Work order | In the article about the Rangely hospital's finances, in what year will the debt from the new hospital building and equipment be paid off?

Reading text START

RANGELY | Last Thursday the Rangely District Hospital Board encouraged public attendance at their monthly meeting in order to discuss their financial situation with the community. Prior to the meeting the board had contracted with an accounting firm to review the hospital’s financials.
CPA Report and Hospital Status
Rick Wagner, CPA of Eide Bailly LLP, discussed the report he created for the hospital district which was available in full at the meeting. Wagner called the Rangely hospital system, “unique,” referring to it as a micro health system with a variety of services including long term care and dentistry. He discussed the decline of rural healthcare across the nation saying rural markets don’t have a replacement for patients that no longer seek hospital services because they are able to use outpatient services, which contribute less money to the system. Wagner also said that the services the hospital provides are, “too interdependent to get rid of any of them.” He claimed that if the hospital were to fail the entire Rangely community would fall behind it.
The report provides a grim view of the future of the hospital if current expenses and income levels continue. Debt from the new hospital building and equipment will be paid off in 2026. Current district tax revenue for the building and equipment is $3.8 million and operations receives $1.5 million. Wagner said that by mid 2021 the hospital would, “run out of cash if nothing is done”.
The financial report cost around $30,000. Hospital Board President John Payne said the report was “worth every dime,” adding that they need the public to understand what the hospital has been trying to do for years. “We’re at least trying to not be on our last leg,” he said.

Reading text END
Data extract START

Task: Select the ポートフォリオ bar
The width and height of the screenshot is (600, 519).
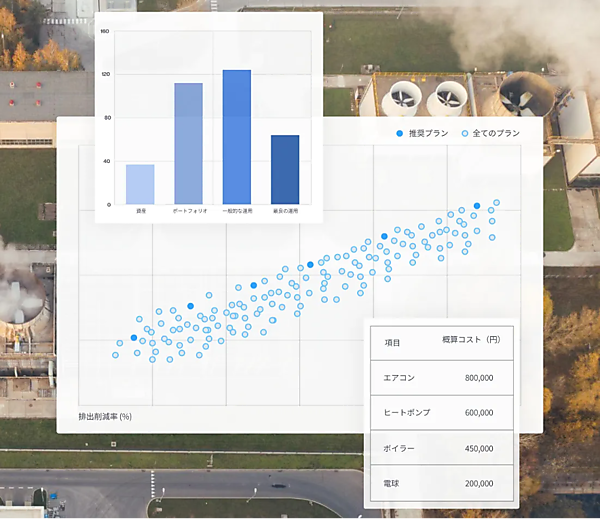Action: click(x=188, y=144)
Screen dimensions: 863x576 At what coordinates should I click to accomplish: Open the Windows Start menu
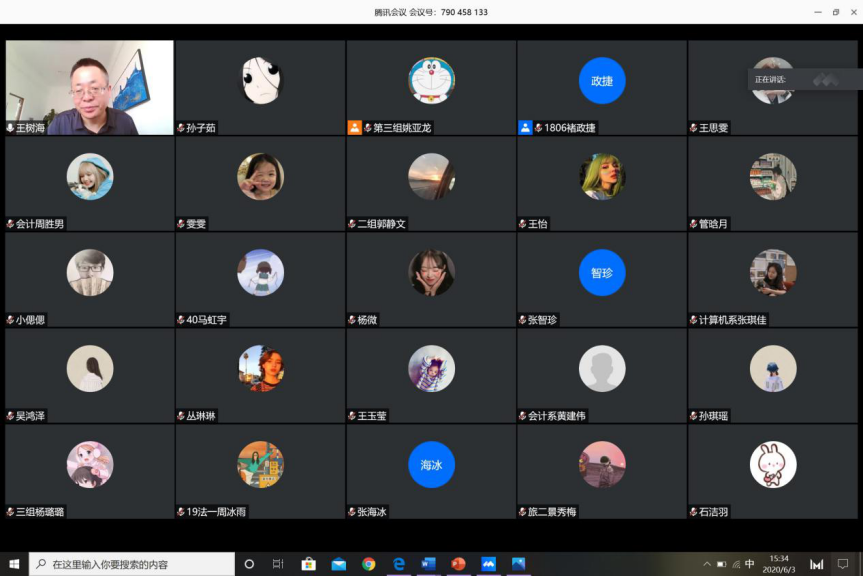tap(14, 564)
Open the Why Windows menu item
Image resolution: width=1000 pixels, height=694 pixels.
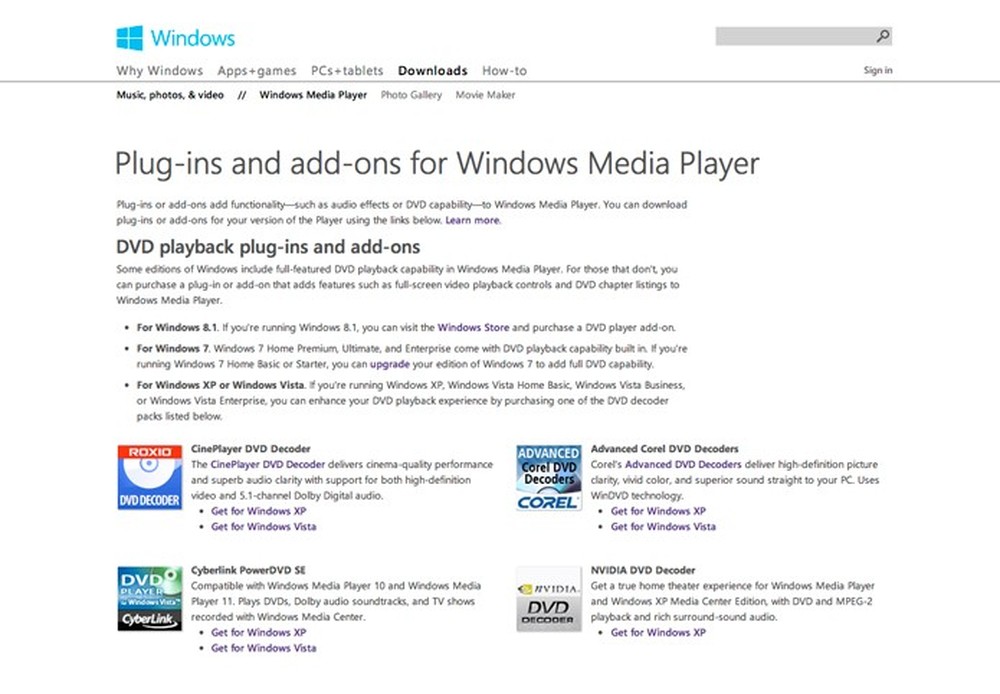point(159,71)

Data extract END

Expected answer | 2026